I just realized I posted this in the GD thread instead of the Pit thread. I thought I was in the Pit thread when I posted it. My apologies to Ibn and to the mods.
Yes, it’s a very unwise practice, but in this case we have her, still alive, quite happily saying that she consented in advance, not just a corpse and someone with an implausible excuse.
No-one gets a sexual thrill from hockey.
She originally lied by saying the post-unconsciousness sex was without consent, but later recanted and the legal judgement by the court says that she now claims she lied as part of a custody dispute. Sex during unconsciousness didn’t form part of her original complaint. “Having a dildo rammed up her ass” while unconscious isn’t something she originally complained about, she said the sex they had after she regained consciousness was against her will, an accusation which she later admitted was a lie.

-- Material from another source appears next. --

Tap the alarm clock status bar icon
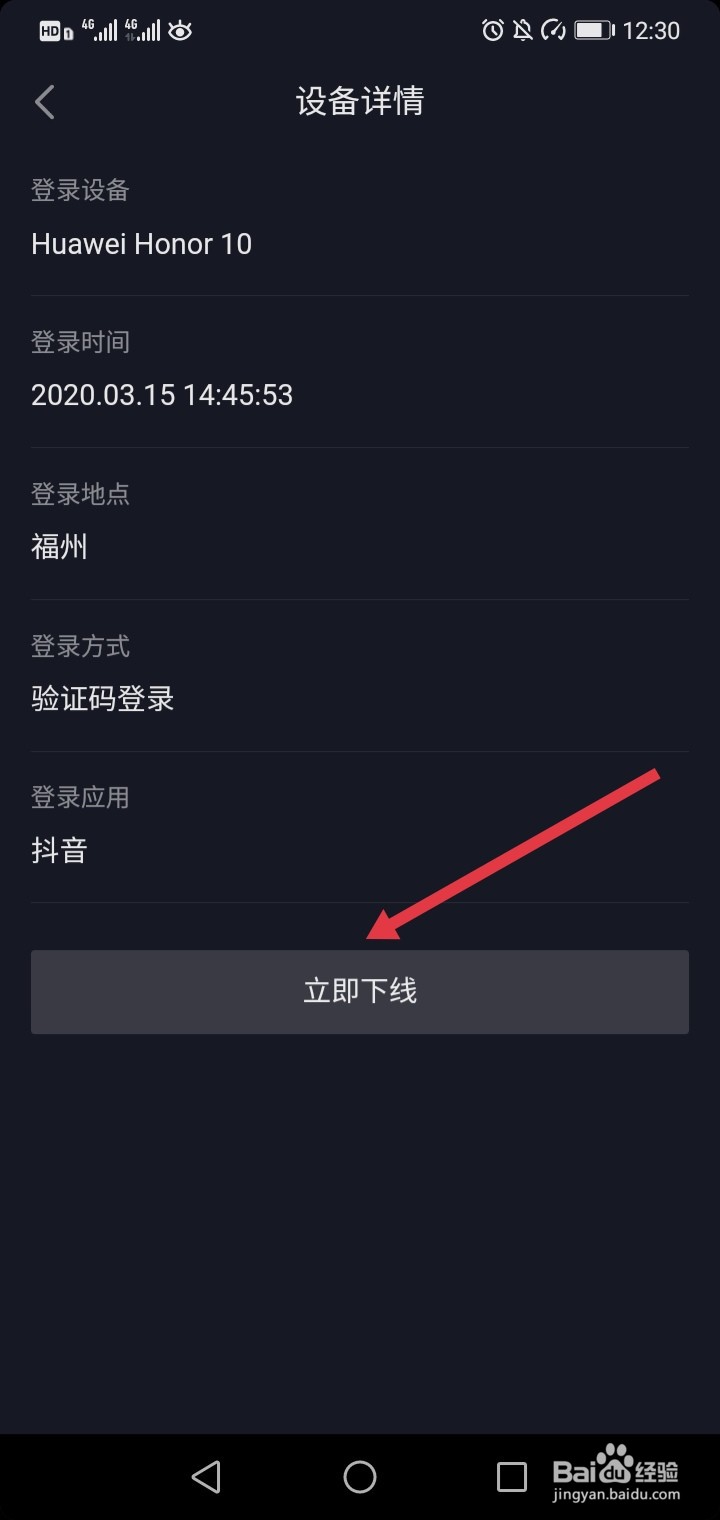Image resolution: width=720 pixels, height=1520 pixels. tap(491, 30)
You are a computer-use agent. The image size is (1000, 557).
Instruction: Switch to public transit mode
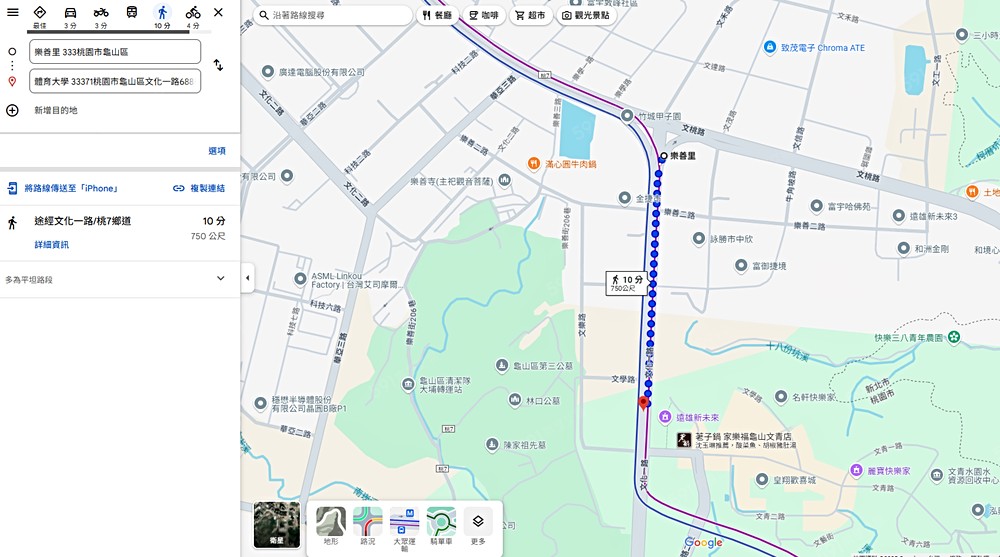[x=132, y=14]
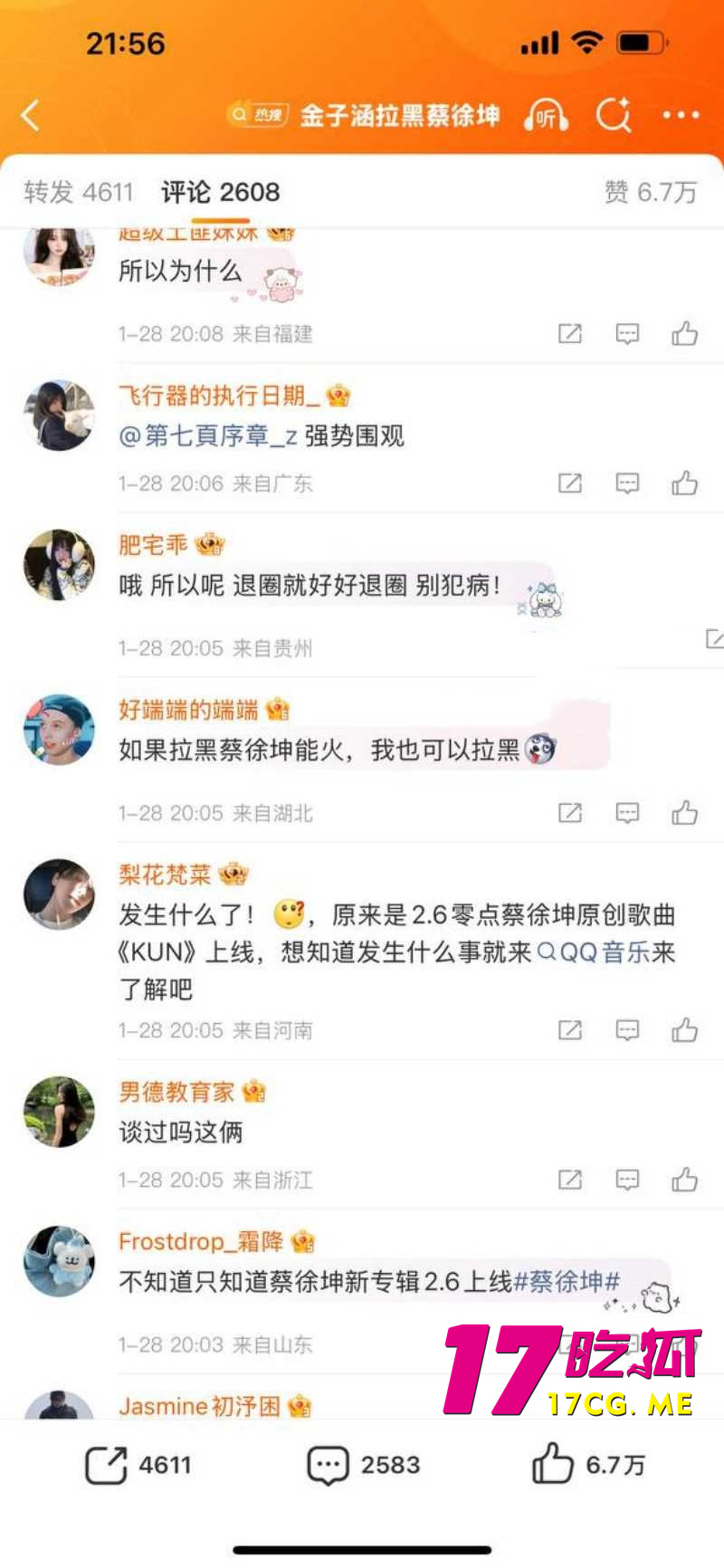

And his criminal history, he’s a “career criminal”, doesn’t seem to include any actual acts of violence against the person. He has three domestic violence convictions, one for insults, one “trying” to hit someone, one for kicking a door in, according to the article.
I’m in the UK, so my knowledge is much greater about the law here, but in most places BDSM practices are legal as long as they are consensual, and the intent is not to harm (in the sense of permanent physical damage).
My understanding of the choking in this case is that unconsciousness was not the aim, sexual pleasure was, and that the unconsciousness was and accepted but unintended consequence.
The problem with a witness recanting a rape or abuse charge is that quite frequently, it actually WAS rape, but the victim has had pressure put on her to recant. Maybe this particular incident was not rape, but then again, maybe it was and she was just not going to bring charges until the custody issue was a problem. And maybe she’s afraid that his temper is going to flare again, even if he hasn’t been convicted of violence against a person doesn’t mean that he isn’t violent, just that he hasn’t been charged and convicted.
A lot of times, victims of domestic violence DON’T press charges when they should.
Probably nobody really knows what happened in that case, except for the couiple involved, and nobody CAN know, because we don’t have a time machine to go back and watch.
But he had been convicted of domestic violence, and twice against this particular woman, which rather implies that she wasn’t too terrified to go to the police and press charges against him, rather than implying that there may have been proper violence against her person which she was too intimidated to do anything about. And of course she accused him of rape too.
Anyway the recantation was accepted by the court and that’s what’s important for this judgment.